Items from a dataset
- Opening Delimiter -
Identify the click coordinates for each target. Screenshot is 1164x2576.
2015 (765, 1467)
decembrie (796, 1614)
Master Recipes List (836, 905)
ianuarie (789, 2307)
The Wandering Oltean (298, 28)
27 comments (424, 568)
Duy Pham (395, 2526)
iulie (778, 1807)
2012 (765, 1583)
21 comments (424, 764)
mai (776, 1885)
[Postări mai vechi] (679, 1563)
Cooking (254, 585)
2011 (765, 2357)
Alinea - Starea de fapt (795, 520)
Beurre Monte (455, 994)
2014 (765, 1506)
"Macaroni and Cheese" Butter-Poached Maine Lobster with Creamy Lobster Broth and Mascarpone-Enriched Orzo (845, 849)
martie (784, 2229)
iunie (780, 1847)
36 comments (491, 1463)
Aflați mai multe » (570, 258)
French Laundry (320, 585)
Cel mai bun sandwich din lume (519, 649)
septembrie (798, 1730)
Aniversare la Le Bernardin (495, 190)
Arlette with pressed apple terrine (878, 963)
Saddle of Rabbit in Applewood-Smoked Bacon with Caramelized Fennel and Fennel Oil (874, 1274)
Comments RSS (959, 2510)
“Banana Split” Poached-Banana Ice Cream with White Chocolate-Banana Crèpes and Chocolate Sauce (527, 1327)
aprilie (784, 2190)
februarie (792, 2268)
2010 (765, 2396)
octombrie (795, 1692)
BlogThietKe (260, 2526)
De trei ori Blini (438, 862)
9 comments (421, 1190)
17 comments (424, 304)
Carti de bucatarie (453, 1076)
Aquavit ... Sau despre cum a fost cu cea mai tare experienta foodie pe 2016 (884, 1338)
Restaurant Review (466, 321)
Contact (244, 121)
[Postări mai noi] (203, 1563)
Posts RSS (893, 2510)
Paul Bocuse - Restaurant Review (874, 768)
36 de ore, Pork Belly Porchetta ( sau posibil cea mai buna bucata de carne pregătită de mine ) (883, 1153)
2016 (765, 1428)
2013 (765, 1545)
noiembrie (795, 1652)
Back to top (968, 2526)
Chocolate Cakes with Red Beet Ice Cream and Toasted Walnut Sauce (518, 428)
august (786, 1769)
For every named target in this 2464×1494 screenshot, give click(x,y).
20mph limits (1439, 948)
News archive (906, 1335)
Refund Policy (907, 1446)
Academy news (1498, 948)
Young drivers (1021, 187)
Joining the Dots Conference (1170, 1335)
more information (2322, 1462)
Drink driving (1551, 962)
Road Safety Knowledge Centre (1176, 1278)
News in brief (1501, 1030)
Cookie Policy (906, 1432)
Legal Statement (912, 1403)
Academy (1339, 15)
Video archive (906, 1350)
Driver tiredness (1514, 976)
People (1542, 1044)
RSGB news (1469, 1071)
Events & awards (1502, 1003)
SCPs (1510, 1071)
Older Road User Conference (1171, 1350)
- Closing Delimiter -
• _Task to carry out_
Copy each line of the data that contains the word "Poached".

• _Solution to this problem_
"Macaroni and Cheese" Butter-Poached Maine Lobster with Creamy Lobster Broth and Mascarpone-Enriched Orzo (845, 849)
“Banana Split” Poached-Banana Ice Cream with White Chocolate-Banana Crèpes and Chocolate Sauce (527, 1327)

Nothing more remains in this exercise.